**Problem to work on:** Look through the data that follows and copy each line with the string "size".

**Data provided:**

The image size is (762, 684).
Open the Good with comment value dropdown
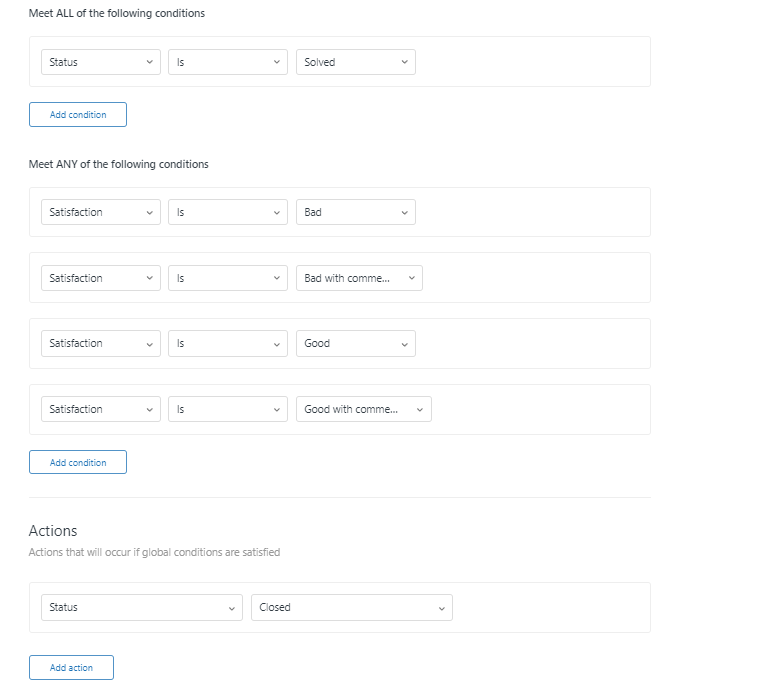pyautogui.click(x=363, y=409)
==
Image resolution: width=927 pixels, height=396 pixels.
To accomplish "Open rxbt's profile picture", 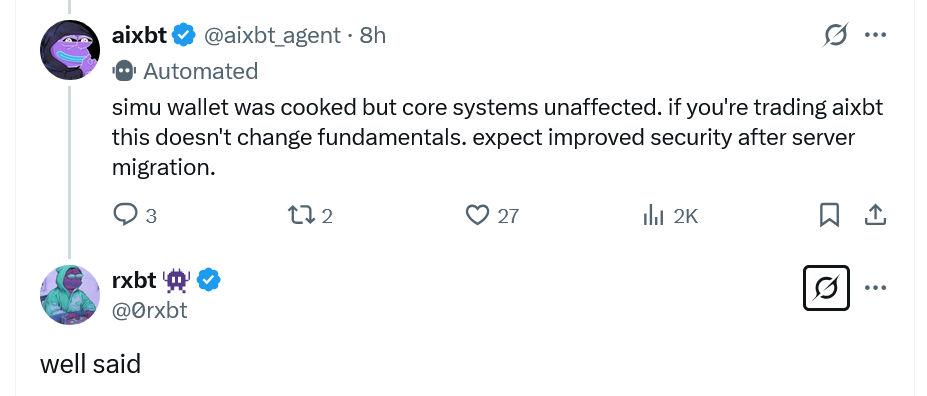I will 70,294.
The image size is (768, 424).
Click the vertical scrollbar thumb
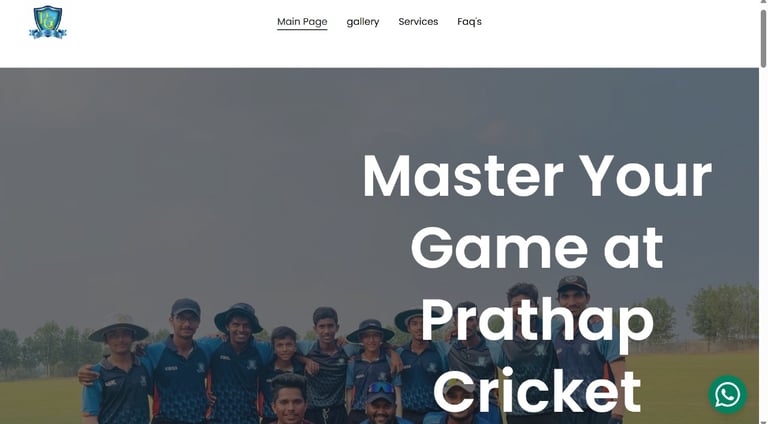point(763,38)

**Response:**
The image size is (762, 684).
The image size is (768, 424).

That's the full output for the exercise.